Net neutrality has spawned the delusion that democracy requires equal treatment of all traffic, no matter how mundane, non-substantive, or perverse. It is time to reverse this perversion by imputing a value component to online access and data exchange. A crucial first step toward bringing back value is the repeal of the Federal Communications Commission’s 2015 open internet order and the no-value rules that it created.

True network neutrality cannot occur if agreements on the pricing of the exchange of traffic are overseen by the federal government.  Content delivery networks, internet information portals, and broadband access providers should negotiate traffic exchange freely and allow their assessment of the value of traffic exchange determine price. These carriers have data on the value the consumer places on their content and access services and can design the proper price points for recovering costs and generating profits.

For the end-use consumer, a day of reckoning will occur.
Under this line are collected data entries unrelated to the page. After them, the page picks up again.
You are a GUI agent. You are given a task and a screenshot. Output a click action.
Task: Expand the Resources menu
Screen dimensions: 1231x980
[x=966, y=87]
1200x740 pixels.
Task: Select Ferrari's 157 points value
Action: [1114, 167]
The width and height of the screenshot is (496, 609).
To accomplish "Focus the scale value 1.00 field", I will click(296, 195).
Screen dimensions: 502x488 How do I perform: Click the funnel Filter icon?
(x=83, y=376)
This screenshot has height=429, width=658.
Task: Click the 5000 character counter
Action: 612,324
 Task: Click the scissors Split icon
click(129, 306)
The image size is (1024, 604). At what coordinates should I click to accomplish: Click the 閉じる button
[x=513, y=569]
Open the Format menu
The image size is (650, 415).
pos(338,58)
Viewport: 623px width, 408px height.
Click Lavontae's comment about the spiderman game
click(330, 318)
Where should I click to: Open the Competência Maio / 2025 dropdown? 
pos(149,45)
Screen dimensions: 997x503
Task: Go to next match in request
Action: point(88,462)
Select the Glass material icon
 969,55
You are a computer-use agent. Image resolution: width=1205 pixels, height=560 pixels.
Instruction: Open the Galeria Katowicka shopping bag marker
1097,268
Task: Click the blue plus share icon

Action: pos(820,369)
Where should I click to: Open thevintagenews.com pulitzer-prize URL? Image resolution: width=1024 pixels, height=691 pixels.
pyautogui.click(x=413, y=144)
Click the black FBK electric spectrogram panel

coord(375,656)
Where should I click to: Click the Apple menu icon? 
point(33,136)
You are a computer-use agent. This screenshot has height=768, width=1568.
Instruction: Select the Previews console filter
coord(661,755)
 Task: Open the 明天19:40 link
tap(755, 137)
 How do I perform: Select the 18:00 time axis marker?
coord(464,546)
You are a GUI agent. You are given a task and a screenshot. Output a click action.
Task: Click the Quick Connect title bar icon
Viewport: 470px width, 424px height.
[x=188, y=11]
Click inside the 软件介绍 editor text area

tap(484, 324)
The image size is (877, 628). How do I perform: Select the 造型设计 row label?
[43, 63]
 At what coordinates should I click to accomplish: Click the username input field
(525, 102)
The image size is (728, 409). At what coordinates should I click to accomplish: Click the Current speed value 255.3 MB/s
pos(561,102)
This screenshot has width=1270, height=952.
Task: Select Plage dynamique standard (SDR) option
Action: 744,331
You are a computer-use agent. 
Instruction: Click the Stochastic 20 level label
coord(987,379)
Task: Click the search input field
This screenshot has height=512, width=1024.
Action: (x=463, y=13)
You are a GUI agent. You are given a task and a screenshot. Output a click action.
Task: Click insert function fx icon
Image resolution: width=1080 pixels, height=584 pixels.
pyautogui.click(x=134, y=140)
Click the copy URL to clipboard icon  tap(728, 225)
Will they meet the new demand for price recovery issued by content providers by paying higher prices?  Or will they spend less time on the internet? Some may see value by paying additional fees to content providers. For those who don’t, they will threaten to abandon internet networks or reduce the time spent on them. This will provide content and network providers to become innovative by providing tiers of services that give the consumer additional flexibility on payment and usage.

In the end, network neutrality won’t “destroy democracy” on the internet. To be technical, democracy is about choosing political leaders and until we have elections via the internet, the democracy argument is nonsense. What we will have, with the elimination of these rules, is a conduit of commerce being subjected to market rules voluntarily entered into by its participants.